Data supplied:
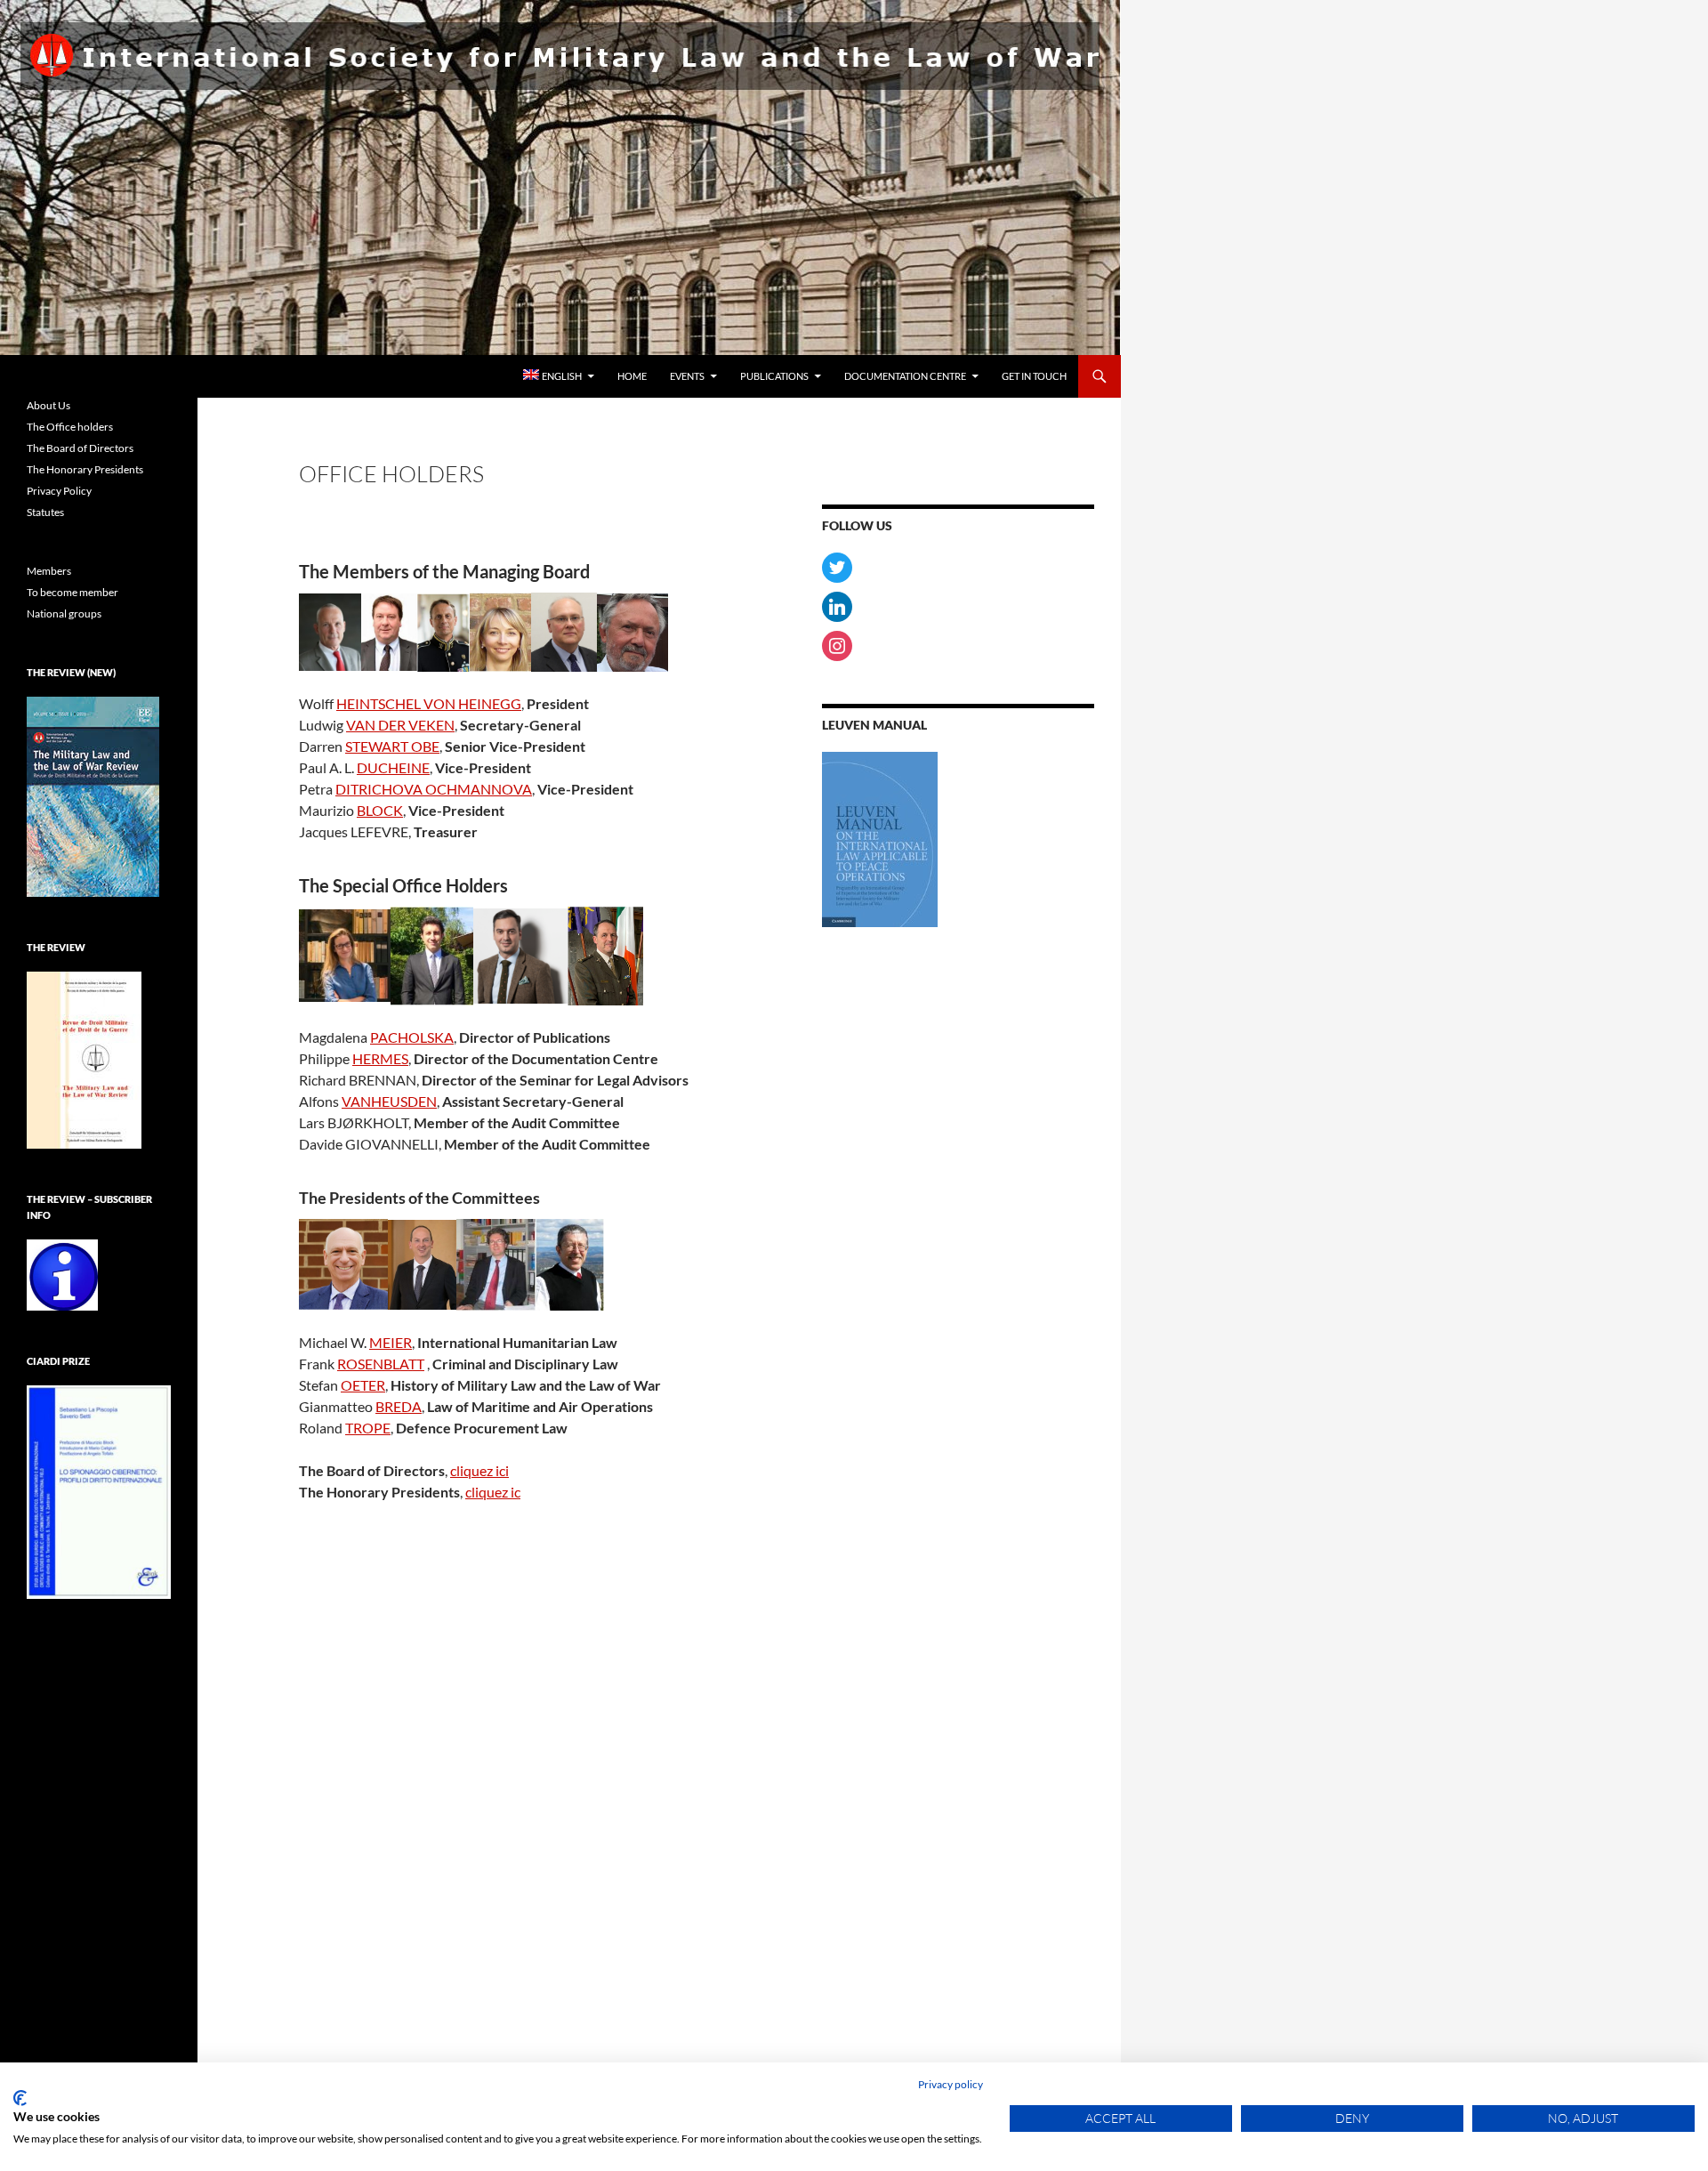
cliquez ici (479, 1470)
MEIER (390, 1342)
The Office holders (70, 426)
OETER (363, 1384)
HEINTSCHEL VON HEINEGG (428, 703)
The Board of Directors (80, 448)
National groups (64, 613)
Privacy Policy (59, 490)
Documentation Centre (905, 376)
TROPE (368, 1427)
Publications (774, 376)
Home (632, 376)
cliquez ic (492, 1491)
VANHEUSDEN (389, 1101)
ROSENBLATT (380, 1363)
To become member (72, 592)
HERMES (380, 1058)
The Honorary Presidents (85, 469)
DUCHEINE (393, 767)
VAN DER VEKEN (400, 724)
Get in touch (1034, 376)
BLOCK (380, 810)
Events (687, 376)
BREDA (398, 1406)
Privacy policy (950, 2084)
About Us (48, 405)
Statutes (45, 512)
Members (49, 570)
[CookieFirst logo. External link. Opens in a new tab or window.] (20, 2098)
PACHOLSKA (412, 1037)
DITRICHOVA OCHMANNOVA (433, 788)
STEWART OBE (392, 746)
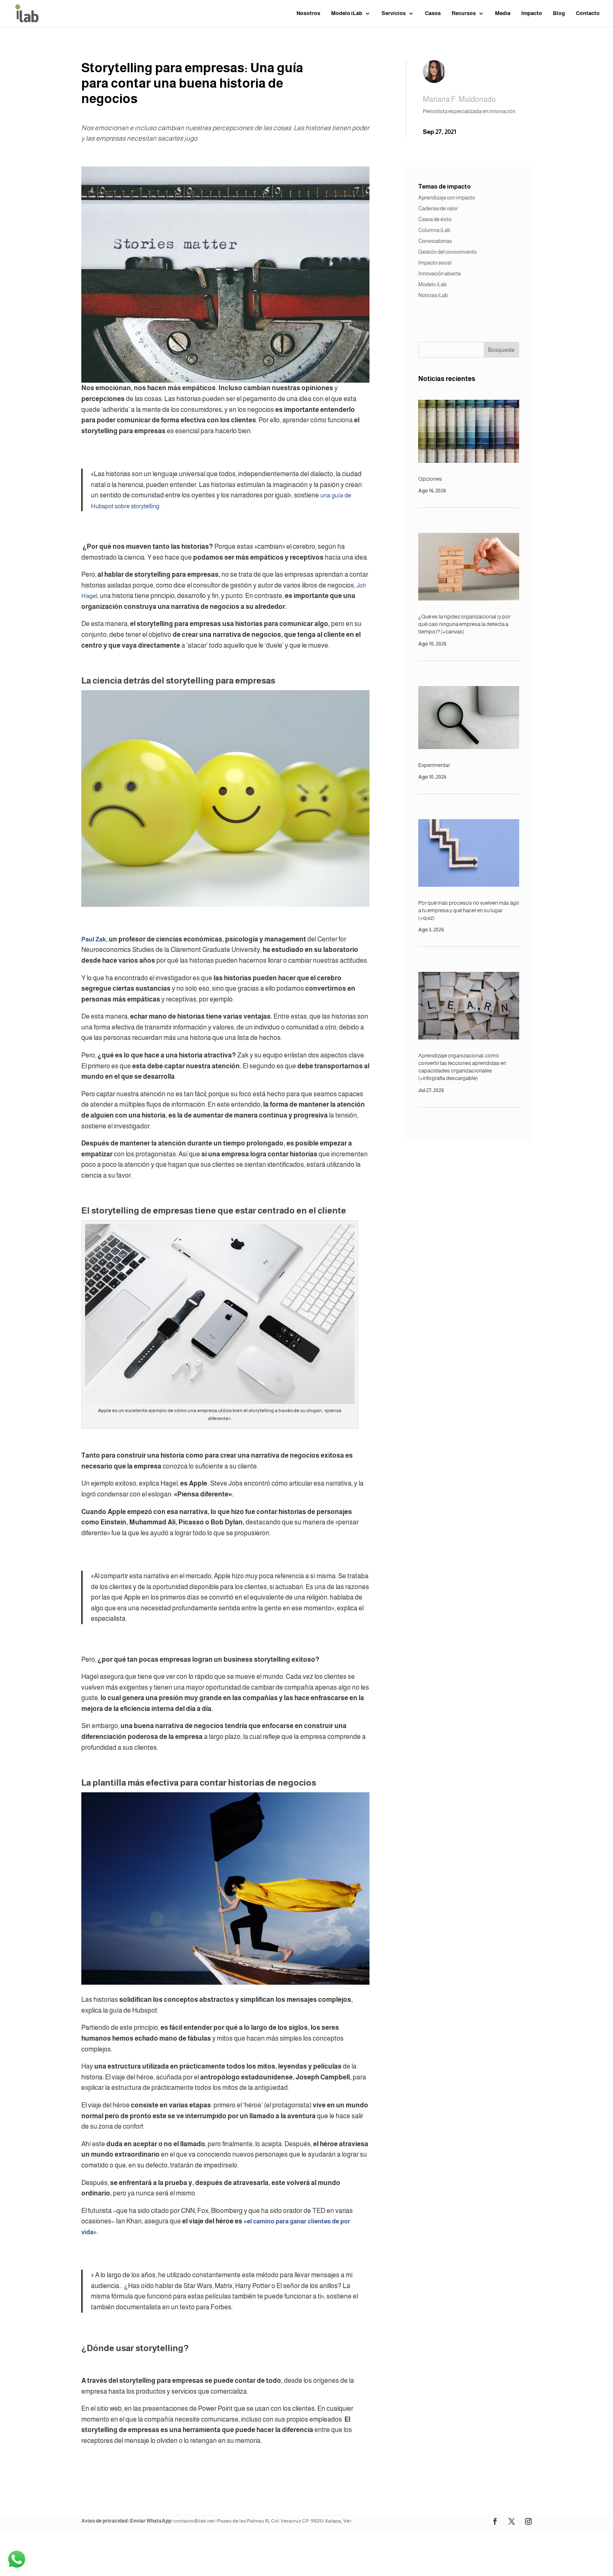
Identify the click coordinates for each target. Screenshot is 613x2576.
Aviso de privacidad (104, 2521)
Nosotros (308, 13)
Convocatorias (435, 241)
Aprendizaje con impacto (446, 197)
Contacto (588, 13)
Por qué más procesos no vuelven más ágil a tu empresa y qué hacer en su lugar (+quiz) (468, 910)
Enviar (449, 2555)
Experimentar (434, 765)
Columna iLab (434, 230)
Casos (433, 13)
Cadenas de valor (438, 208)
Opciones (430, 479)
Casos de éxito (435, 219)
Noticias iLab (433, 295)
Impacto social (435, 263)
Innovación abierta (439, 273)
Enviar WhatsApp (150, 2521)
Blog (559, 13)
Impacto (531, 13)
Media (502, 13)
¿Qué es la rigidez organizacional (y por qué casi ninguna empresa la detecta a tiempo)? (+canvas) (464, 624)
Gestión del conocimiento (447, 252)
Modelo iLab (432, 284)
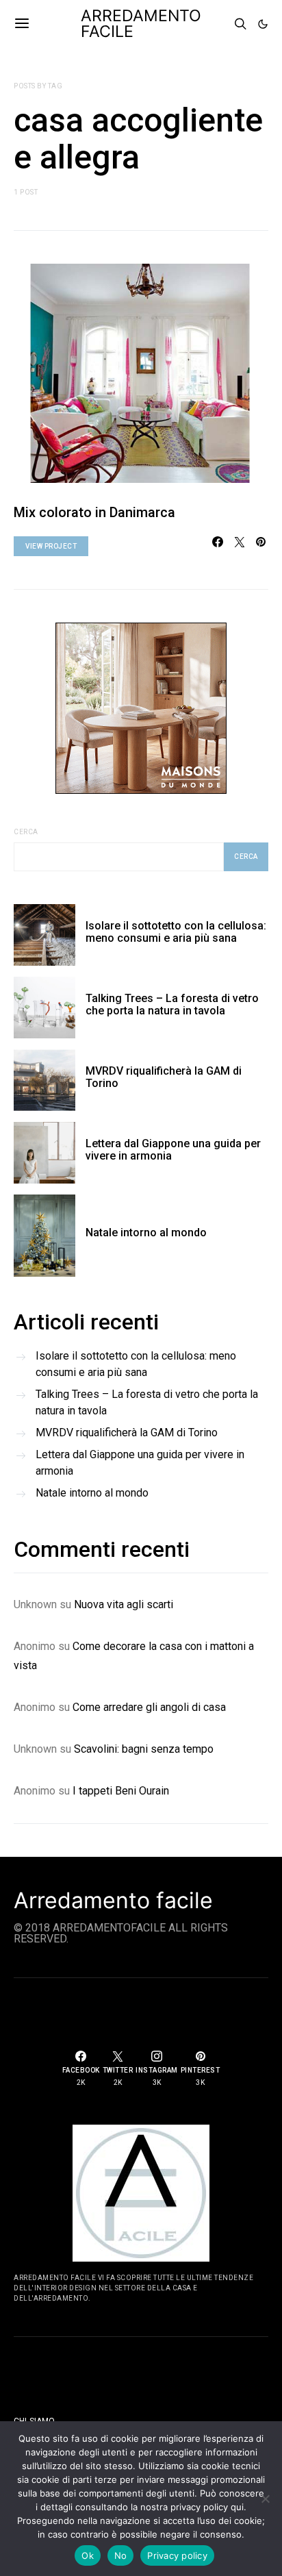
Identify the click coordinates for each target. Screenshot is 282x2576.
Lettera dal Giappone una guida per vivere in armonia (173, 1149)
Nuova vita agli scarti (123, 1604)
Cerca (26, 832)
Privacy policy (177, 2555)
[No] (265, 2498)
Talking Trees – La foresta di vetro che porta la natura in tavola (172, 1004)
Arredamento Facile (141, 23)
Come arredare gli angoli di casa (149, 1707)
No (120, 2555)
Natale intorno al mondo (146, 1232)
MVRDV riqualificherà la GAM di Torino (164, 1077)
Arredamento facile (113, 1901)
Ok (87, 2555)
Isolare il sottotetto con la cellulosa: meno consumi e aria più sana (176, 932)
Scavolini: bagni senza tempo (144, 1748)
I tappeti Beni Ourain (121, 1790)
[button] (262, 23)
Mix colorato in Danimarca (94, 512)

What you should do:
Go through the material above and output exactly the lines from the one containing "Privacy Policy (59, 490)" through the one containing "About Us (48, 405)".

Written solution:
Privacy Policy (59, 490)
Documentation Centre (905, 376)
TROPE (368, 1427)
Publications (774, 376)
Home (632, 376)
cliquez ic (492, 1491)
VANHEUSDEN (389, 1101)
ROSENBLATT (380, 1363)
To become member (72, 592)
HERMES (380, 1058)
The Honorary Presidents (85, 469)
DUCHEINE (393, 767)
VAN DER VEKEN (400, 724)
Get in touch (1034, 376)
BLOCK (380, 810)
Events (687, 376)
BREDA (398, 1406)
Privacy policy (950, 2084)
About Us (48, 405)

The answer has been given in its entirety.